What casinos don’t like are “advantage players” – people seeking to have an edge over the house. Sometimes this involves cheating and/or illegal activities ranging from past posting (making a bet after the time when no more bets are to be taken) to collaborating at the poker table and using a computer to help make decisions.
Card counting, however, is legal. In Blackjack, the aim of the player is to achieve a hand of cards whose points add up nearer to 21 than the dealer’s hand, but without exceeding 21. Many hands are played from the same deck of cards, so what happens in one hand will influence what happens in future hands. As an example, if a ten has been played from the pack then it cannot appear in the next hand. This is different from other games, such as roulette, where the outcome of one spin has no effect on the next spin.

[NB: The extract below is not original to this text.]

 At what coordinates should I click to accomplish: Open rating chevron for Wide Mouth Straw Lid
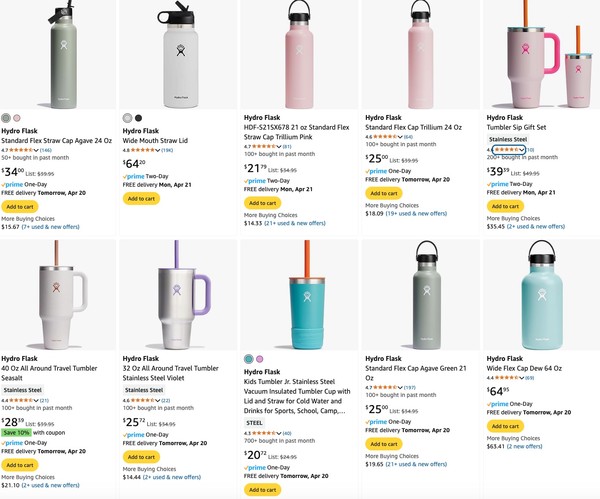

Card counting is based on the fact that a large proportion of high cards (such as tens, jacks, queens and kings, which are all worth ten points) left in the unplayed deck statistically improves the player’s chances. This is because a player can decide not to draw a new card to a hand such as 16, but the casino is forced to, as it follows strict rules. If there are a high proportion of high cards left in the unplayed deck of cards, the dealer has more chance of busting (going over 21). This can be combined with “basic strategy” – developed from computer simulations of millions of blackjack hands – which tells the player the best action to take for each possible card combination.
Combining card counting and basic strategy can help a player convert the (long term) house edge from 2.7%, in favour of the casino, to about a 1% advantage to the player. Of course, once you have this advantage you can increase your bet.
Casinos have introduced a number of measures to deter card counting. These include spotting those doing it and simply banning them from playing, or even from entering the casino. Another approach is to increase the number of decks from one to (typically) six, or even eight. Some casinos also shuffle the cards after only about 75% have been played or shuffle them constantly using automatic shufflers.